* **Exercise details**:
Render as a two-column CSV with the headers instruction and response, starting with the line containing "Given: Open Preferences via the gear icon" and going on through the line containing "Looking at the". Give one row per entry, put each field in quotes with its line breaks turned into spaces, and leave out the pictures.

* **Data lines**:
********

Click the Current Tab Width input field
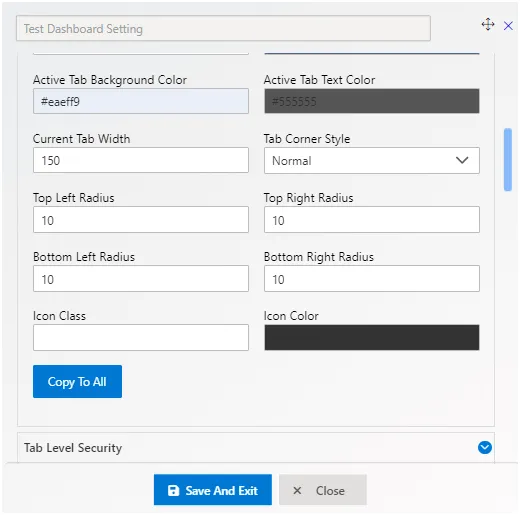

********

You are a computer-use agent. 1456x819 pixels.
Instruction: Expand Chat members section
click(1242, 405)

********

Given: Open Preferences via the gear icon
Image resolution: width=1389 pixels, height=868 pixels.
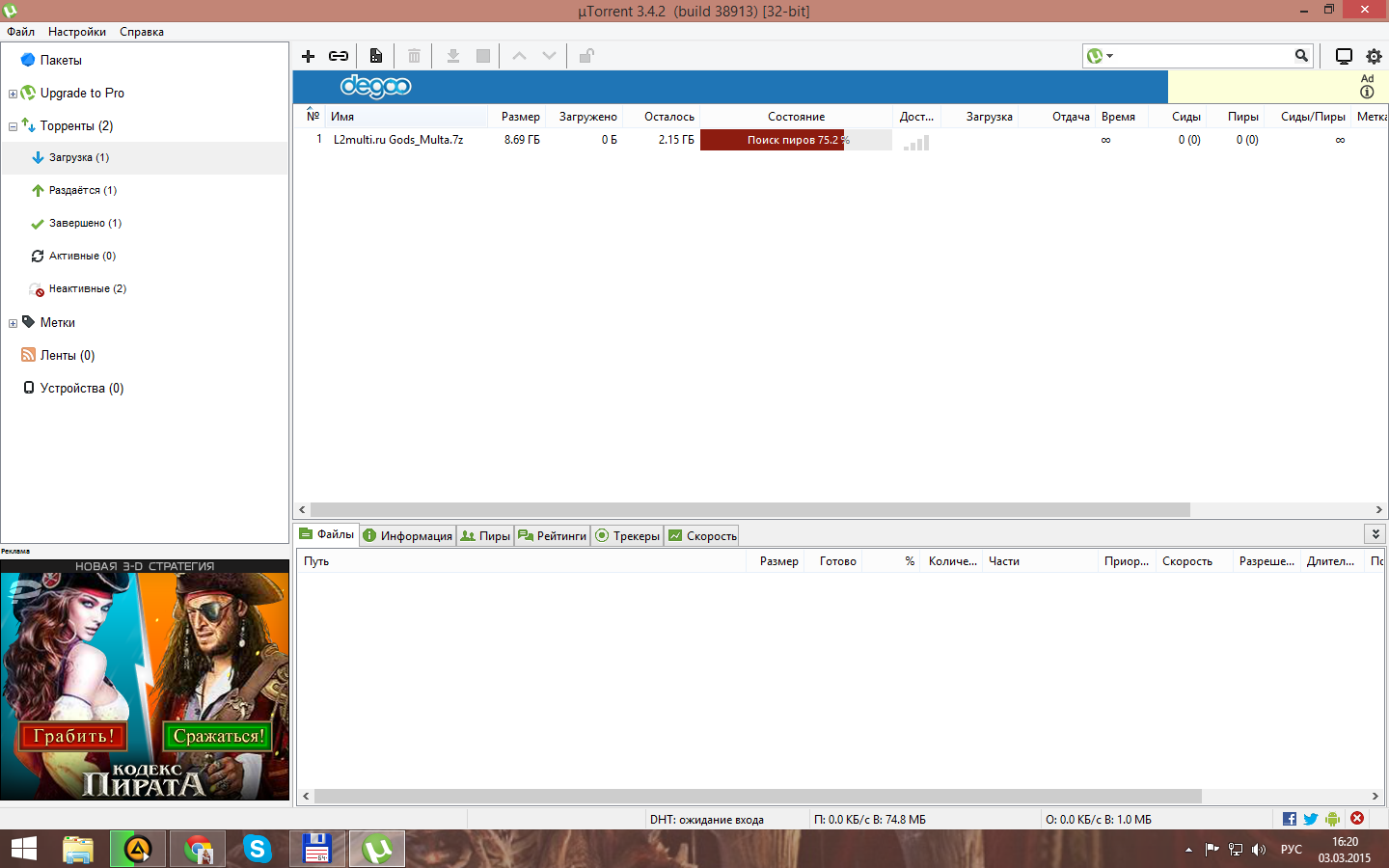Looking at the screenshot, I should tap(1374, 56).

********

* **Answer to the problem**:
instruction,response
"Given: Open Preferences via the gear icon Image resolution: width=1389 pixels, height=868 pixels.","Looking at the screenshot, I should tap(1374, 56)."